Esercizio da svolgere: Nel testo su Eddie Slovik, quale motivo dà Slovik nella confessione firmata per essersene andato? Che cosa dichiara che farebbe se fosse rimandato al fronte?

**** Brano citato ****

Perché Eisenhower approvò la condanna dell’unico soldato americano giustiziato durante la Seconda guerra mondiale…

Durante la Seconda guerra mondiale, oltre 21.000 soldati americani furono condannati per diserzione.

Quarantanove di loro ricevettero una condanna a morte.

Tuttavia, solo uno fu realmente giustiziato.

Quell'uomo era il soldato semplice Eddie Slovik, un giovane di 24 anni di Detroit.

Il 31 gennaio 1945, a Sainte-Marie-aux-Mines, in Francia, Eddie Slovik divenne l'unico soldato americano dai tempi della Guerra Civile a essere giustiziato per diserzione.

Il suo caso è rimasto uno degli episodi più discussi della storia militare degli Stati Uniti.

Eddie Slovik nacque in una povera famiglia operaia di Detroit. Da giovane commise alcuni reati minori e trascorse un periodo in prigione. In seguito imparò il mestiere di idraulico, si sposò e iniziò a costruirsi una vita più stabile.

Nel 1944, mentre l'esercito statunitense aveva bisogno di nuovi uomini, Slovik fu arruolato con la leva. Aveva paura del combattimento e temeva di non essere in grado di affrontare il fronte.

Dopo essere arrivato in Francia ed essere stato assegnato a un'unità di fanteria, Slovik abbandonò la propria posizione. Dopo un certo periodo, tornò sotto il controllo dell'esercito americano.

Quando gli fu offerta la possibilità di rientrare nel suo reparto senza subire una punizione grave, Slovik rifiutò. Scrisse una confessione firmata in cui dichiarava di essersene andato per paura e che sarebbe fuggito di nuovo se fosse stato rimandato al fronte.

Quella confessione scritta divenne una prova fondamentale nel processo militare del novembre 1944.

Slovik pensava di ricevere una pena detentiva. Per decenni, l'esercito americano non aveva eseguito condanne a morte per diserzione.

Ma la situazione bellica era cambiata drasticamente. Dopo la Battaglia delle Ardenne, alla fine del 1944, l'esercito statunitense affrontava pesanti perdite, un morale in calo e un aumento dei casi di diserzione.

**** Voci estratte ****

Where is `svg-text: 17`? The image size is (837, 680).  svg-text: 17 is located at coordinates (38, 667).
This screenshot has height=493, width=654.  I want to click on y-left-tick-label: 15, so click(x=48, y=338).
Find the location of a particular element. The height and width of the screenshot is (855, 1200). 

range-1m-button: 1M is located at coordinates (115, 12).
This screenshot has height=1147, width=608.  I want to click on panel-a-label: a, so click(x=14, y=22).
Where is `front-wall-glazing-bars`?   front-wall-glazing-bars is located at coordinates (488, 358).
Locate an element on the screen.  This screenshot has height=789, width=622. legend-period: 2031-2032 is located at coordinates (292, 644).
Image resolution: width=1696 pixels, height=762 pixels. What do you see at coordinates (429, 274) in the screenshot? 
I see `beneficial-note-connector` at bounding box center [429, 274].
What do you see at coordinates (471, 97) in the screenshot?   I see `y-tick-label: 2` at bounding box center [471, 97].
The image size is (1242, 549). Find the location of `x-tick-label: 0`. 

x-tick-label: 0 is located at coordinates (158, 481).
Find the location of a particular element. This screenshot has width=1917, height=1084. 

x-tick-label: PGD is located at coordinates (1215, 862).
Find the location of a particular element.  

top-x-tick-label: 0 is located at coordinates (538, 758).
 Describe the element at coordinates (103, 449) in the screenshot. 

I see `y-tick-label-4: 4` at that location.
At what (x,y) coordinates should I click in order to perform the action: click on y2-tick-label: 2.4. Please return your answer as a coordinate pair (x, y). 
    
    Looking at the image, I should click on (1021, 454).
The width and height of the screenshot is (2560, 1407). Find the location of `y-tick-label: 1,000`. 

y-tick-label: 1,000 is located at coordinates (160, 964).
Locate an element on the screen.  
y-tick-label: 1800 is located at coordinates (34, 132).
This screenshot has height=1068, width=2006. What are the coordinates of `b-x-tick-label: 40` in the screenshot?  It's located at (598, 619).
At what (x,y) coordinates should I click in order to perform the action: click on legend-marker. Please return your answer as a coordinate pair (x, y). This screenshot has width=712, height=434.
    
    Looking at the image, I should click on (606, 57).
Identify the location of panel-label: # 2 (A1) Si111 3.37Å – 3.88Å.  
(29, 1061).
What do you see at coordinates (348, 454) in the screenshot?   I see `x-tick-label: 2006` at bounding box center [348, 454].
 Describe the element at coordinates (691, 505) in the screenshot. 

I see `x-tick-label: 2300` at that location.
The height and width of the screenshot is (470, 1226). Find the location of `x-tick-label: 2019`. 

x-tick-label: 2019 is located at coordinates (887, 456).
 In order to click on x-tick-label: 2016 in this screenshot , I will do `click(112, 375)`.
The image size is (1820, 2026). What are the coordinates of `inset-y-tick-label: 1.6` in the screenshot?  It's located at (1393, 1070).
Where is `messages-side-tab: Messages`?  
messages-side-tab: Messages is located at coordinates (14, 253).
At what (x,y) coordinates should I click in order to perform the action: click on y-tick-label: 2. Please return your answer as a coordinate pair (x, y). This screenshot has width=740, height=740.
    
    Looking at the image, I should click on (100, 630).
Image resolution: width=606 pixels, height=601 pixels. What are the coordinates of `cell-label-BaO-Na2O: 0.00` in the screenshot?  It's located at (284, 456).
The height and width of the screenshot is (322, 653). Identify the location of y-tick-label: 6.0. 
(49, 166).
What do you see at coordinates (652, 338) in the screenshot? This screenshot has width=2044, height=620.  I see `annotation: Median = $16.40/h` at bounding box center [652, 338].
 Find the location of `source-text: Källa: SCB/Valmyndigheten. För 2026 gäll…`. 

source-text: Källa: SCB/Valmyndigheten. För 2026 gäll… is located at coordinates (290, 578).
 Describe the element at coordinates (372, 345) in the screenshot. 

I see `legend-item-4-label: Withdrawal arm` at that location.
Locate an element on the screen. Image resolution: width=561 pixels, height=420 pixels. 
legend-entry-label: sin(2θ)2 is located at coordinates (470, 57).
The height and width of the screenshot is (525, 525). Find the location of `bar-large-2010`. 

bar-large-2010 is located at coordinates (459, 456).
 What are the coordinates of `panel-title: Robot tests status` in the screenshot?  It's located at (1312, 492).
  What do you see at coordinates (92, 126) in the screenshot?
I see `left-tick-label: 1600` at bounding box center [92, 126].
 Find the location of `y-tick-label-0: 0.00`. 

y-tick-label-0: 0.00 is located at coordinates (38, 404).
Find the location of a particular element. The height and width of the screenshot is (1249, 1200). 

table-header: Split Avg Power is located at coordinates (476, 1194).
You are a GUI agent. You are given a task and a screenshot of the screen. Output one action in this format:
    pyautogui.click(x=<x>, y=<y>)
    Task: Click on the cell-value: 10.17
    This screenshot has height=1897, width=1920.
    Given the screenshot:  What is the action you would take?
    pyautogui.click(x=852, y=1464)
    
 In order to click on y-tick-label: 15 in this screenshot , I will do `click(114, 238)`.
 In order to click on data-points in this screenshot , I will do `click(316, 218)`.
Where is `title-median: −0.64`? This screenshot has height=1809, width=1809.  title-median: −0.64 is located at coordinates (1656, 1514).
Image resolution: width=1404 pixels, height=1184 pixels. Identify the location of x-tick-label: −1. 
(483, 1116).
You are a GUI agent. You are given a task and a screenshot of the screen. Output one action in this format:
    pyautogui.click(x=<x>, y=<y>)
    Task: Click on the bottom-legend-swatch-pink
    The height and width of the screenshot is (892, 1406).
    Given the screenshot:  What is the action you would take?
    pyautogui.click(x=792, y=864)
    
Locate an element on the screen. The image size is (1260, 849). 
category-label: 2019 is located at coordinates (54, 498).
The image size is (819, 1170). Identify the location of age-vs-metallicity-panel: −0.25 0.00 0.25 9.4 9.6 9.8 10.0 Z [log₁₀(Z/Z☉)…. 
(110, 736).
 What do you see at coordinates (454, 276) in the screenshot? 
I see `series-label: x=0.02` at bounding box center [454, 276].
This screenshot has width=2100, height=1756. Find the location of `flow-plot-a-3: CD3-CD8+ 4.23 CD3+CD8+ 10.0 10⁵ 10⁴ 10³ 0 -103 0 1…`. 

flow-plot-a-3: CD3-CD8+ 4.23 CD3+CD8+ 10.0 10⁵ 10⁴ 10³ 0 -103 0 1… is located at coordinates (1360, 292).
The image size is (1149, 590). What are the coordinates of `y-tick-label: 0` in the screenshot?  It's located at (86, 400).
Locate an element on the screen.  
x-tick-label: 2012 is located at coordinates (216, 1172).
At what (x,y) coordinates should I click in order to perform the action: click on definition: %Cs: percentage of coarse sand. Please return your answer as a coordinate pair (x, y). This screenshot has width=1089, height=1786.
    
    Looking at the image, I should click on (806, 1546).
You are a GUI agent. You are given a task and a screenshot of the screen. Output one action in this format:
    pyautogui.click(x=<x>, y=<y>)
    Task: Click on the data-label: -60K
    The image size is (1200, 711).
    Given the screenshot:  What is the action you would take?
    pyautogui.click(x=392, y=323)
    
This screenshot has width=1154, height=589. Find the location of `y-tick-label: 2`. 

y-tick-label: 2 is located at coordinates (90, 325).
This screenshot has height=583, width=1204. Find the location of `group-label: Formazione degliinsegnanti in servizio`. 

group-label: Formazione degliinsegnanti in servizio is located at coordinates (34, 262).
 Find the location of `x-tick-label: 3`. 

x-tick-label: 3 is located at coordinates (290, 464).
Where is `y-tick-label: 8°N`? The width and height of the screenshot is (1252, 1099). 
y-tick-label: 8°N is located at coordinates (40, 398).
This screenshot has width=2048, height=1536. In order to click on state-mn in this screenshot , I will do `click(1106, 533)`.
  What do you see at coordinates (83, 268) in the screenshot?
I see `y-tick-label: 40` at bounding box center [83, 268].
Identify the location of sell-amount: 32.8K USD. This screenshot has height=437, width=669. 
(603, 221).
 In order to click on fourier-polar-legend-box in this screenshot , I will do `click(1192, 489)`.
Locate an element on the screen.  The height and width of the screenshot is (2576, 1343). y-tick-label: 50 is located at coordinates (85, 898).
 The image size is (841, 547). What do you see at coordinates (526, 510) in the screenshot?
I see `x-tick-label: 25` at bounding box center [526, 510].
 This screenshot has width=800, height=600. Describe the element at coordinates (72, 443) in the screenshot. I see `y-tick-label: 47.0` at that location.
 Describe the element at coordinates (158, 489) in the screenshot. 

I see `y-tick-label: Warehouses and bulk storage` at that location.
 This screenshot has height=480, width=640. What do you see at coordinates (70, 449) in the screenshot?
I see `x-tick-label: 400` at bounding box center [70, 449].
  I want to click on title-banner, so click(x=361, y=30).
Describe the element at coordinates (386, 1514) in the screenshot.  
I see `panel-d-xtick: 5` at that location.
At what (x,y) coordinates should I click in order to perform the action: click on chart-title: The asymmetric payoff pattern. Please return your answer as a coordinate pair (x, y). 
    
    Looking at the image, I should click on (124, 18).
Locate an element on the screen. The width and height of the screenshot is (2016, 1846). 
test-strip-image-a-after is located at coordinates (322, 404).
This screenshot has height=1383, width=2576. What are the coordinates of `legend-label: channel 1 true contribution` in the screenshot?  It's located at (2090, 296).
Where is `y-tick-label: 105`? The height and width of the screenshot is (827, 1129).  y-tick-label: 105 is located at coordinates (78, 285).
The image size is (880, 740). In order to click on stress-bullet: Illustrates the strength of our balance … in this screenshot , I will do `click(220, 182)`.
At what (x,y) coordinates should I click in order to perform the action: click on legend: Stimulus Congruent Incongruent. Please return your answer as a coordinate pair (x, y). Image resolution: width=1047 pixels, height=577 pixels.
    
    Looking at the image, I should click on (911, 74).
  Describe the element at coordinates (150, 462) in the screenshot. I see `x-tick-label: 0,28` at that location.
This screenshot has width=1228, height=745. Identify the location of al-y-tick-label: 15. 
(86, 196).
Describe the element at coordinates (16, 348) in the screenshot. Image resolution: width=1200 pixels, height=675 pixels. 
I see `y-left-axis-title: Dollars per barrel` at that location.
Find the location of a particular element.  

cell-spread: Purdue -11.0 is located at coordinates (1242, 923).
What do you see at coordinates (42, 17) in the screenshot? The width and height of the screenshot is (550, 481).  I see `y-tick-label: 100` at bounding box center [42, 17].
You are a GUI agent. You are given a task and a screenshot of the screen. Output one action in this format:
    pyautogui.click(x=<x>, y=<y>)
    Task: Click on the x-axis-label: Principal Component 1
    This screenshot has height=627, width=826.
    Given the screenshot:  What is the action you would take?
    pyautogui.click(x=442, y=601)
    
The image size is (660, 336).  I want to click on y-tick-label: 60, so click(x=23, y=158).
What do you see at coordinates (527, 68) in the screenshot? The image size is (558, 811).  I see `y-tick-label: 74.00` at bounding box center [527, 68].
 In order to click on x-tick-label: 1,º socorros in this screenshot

****

Soluzione dell'esercizio: Slovik dichiara di essersene andato per paura. Aggiunge che, se fosse rimandato al fronte, fuggirebbe di nuovo.